Paylaş
Peki yargının geneline baktığımızda durum ne? Adalet Bakanlığı’nın Adli Sicil Genel Müdürlüğü tarafından derlenen istatistiklere göre, Cumhuriyet Savcılıkları yurt genelinde 2010 yılında 6 milyon 76 bin 676 ‘iş’le uğraşmış.
İstatistikteki ‘iş’ ne anlama geliyor bilemedim. Yani bu sayı soruşturulan kişi sayısı mı, açılan dosya sayısı mı bilmiyorum. Ancak, bu ‘iş’lerin sadece yüzde 53.7’si ‘çıkan iş’ olmuş. ‘Çıkan iş’ten ben dosya hakkında karar verilmiş olmasını anlıyorum.
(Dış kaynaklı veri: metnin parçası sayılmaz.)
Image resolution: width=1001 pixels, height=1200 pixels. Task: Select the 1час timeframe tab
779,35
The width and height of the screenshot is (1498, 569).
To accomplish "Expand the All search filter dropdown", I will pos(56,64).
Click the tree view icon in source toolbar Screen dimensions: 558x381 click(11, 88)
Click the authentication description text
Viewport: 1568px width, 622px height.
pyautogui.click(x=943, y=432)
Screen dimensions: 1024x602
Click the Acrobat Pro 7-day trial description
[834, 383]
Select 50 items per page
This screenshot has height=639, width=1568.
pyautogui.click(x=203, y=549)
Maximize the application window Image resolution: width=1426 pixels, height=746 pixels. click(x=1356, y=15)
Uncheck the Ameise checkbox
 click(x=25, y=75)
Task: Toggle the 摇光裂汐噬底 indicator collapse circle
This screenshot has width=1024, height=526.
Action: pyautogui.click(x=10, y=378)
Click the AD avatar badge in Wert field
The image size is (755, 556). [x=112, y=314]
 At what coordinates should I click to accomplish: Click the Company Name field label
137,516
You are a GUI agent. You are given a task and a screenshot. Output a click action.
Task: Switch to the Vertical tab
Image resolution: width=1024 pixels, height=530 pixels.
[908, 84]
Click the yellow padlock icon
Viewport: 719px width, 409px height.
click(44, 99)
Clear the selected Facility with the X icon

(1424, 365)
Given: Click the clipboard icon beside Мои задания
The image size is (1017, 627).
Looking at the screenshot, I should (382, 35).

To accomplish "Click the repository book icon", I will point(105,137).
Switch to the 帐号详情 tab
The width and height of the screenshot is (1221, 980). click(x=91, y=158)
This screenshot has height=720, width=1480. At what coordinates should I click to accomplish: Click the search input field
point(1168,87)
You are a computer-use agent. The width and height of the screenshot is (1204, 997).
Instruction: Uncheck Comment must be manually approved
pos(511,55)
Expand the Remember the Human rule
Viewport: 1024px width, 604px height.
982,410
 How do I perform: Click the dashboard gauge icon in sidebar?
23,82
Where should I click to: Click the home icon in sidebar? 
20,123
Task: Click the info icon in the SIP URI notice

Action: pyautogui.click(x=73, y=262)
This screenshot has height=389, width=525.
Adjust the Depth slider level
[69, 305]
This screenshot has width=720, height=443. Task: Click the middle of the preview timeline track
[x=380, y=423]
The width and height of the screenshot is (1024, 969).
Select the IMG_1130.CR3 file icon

Peki kalan yüzde 46.3 ne olmuş? Bir sonraki yıla devredilmiş.
Bakanlık, 2001 yılını baz almış ve bir endesk oluşturmuş. Yani, 2001 rakamları 100 kabul edildiğinde 2010 yılında ‘yeni gelen iş’lerin sayısı 165 olmuş.
Daha fazla suç işleyen, daha fazla suç soruşturması yapılan bir toplum olmuşuz yani.
Fakat savcılıklar artan iş yüküne uyum sağlayamamış, geçen yıldan birikenlerle birlikte toplam rakama bakıldığında, 2001’de 100 olan endeks 2010’da 209’a çıkmış!
Bu artışların ve birikmenin bir doğal sonucu da var. 2001’de 178 gün olan ortalama soruşturma süresi 2010’da 310 güne kadar çıkmış. Yani adalet daha savcılık aşamasından tıkanmaya başlamış.
Peki bir de soruşturulan kişi sayılarına bakalım...
2010’da 4 milyon 653 bin 503 kişiyle ilgili soruşturma sonuçlanmış ve işlem tamamlanmış. Bunların tam yarısı, yani 2 milyon 326 bin 547 kişi hakkında kamu davası açılmış. Bu rakama özel kanunlardan (çek kanunu vs) ötürü açılan davaları da ekleyince dava açma oranı yüzde 52’yi buluyor.
Yani savcılıklarımız hızlı bir elemeyle ‘soruşturmaya yer yok’ veya ‘kovuşturmaya yer yok’ kararlarını alabilseler, uğraştıkları ‘iş’ sayısı azalacak, zamanlarını daha verimli kullanabilecekler.
Peki, özel yetkili mahkemelerimiz de dahil bütün ceza davalarında savcılarımızın hazırladığı iddianamelerin kazanma oranı, yani mahkumiyet oranı ne? Şimdi sıkı durun: Açılan 100 davanın 36.5’i mahkumiyetle sonuçlanmış.
Kişi sayılarına bakalım... Mahkemelerimizde 2010 yılında 3 milyon 327 bin 505 yurttaşın yargılanması tamamlanmış. Savcılarımız bunların 1 milyon 213 bin 990’ını mahkum ettirebilmiş.
Özetlemeye çalışayım: Savcılarımız 100 kişiyi suç şüphesiyle tam 310 gün soruşturmuş ama bunların 50’sine dava açmış. Hakkında dava açılan 50 kişinin de yaklaşık 17’si mahkum olmuş.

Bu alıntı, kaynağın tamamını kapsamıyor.